Only a slice of the listing below is wanted. Retype the lines from the one containing "Instruction: Click the leftmost" through the one containing "Like the video", exactly, both ends included.

──────── Records for the exercise

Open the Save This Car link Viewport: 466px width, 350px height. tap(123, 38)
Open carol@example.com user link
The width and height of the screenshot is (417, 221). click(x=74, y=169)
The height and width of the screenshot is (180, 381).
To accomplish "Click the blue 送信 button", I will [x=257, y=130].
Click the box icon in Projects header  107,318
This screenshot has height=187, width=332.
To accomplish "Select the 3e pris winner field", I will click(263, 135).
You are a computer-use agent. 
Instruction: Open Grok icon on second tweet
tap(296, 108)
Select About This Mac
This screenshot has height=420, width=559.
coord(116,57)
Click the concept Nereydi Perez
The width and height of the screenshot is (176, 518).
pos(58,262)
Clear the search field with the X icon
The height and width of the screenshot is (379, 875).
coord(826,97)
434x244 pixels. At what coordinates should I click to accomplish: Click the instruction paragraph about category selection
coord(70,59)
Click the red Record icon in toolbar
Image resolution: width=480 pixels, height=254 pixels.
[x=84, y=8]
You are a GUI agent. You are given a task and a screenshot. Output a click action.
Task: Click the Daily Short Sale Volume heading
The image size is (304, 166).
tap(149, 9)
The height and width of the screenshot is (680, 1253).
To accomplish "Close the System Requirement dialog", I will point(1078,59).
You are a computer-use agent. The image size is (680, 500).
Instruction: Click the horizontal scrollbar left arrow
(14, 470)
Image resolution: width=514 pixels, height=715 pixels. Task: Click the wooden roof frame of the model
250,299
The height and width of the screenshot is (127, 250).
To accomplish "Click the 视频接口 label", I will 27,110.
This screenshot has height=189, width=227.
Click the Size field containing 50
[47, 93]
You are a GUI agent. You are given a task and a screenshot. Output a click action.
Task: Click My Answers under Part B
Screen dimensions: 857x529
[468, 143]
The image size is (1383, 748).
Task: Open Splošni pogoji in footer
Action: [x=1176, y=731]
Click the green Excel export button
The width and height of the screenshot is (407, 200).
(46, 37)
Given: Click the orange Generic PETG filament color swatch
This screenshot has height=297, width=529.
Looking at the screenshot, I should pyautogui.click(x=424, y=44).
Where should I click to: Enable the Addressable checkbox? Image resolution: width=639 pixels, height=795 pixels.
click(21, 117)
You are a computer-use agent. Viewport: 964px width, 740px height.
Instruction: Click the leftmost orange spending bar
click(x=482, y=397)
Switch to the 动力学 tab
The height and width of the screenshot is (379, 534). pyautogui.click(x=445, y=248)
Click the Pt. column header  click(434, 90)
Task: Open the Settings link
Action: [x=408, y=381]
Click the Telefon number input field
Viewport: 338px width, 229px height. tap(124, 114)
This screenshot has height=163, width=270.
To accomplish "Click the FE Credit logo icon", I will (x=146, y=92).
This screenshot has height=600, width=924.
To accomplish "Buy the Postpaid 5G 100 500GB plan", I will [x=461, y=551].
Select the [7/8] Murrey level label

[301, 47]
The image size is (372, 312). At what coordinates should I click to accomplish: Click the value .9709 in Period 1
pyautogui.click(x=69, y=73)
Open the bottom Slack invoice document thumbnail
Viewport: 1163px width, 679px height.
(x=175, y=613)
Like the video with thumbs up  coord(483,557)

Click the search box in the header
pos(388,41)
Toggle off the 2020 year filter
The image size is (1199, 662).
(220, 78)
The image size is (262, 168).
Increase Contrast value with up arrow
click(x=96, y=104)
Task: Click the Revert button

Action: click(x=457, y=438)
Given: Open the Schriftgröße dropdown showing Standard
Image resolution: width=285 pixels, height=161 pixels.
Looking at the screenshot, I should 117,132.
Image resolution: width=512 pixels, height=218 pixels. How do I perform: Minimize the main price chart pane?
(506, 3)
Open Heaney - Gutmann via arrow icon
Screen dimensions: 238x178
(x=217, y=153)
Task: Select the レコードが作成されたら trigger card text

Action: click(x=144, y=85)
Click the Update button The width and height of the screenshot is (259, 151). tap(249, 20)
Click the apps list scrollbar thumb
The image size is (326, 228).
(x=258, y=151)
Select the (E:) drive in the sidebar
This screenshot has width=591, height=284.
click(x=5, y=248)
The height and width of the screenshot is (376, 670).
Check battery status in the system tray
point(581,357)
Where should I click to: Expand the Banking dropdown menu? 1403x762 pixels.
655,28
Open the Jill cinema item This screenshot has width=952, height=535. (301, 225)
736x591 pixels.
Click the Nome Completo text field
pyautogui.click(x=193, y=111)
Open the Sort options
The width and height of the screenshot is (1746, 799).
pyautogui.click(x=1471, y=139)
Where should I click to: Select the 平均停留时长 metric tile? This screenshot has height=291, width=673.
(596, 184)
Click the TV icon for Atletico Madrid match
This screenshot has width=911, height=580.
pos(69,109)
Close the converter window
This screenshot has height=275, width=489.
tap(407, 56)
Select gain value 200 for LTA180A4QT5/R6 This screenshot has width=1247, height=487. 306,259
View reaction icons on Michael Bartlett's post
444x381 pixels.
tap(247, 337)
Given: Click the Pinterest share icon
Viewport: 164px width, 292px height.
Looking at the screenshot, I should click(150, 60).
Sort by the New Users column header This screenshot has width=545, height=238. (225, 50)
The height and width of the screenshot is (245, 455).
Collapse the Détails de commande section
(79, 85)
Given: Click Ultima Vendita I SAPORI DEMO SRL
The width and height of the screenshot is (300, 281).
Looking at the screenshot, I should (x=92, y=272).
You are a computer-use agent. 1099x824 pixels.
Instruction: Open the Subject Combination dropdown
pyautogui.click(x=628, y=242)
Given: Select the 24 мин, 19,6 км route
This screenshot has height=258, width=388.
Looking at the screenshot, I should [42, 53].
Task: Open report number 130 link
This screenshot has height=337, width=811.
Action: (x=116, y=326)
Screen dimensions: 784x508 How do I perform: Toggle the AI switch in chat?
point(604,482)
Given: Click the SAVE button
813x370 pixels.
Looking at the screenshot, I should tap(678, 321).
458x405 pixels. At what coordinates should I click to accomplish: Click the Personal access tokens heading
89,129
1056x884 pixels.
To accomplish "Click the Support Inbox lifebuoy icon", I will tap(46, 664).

────────────────

- [Your solution]
Instruction: Click the leftmost orange spending bar
click(x=482, y=397)
Switch to the 动力学 tab
The height and width of the screenshot is (379, 534). pyautogui.click(x=445, y=248)
Click the Pt. column header  click(434, 90)
Task: Open the Settings link
Action: [x=408, y=381]
Click the Telefon number input field
Viewport: 338px width, 229px height. tap(124, 114)
This screenshot has height=163, width=270.
To accomplish "Click the FE Credit logo icon", I will (x=146, y=92).
This screenshot has height=600, width=924.
To accomplish "Buy the Postpaid 5G 100 500GB plan", I will [x=461, y=551].
Select the [7/8] Murrey level label

[301, 47]
The image size is (372, 312). At what coordinates should I click to accomplish: Click the value .9709 in Period 1
pyautogui.click(x=69, y=73)
Open the bottom Slack invoice document thumbnail
Viewport: 1163px width, 679px height.
(x=175, y=613)
Like the video with thumbs up  coord(483,557)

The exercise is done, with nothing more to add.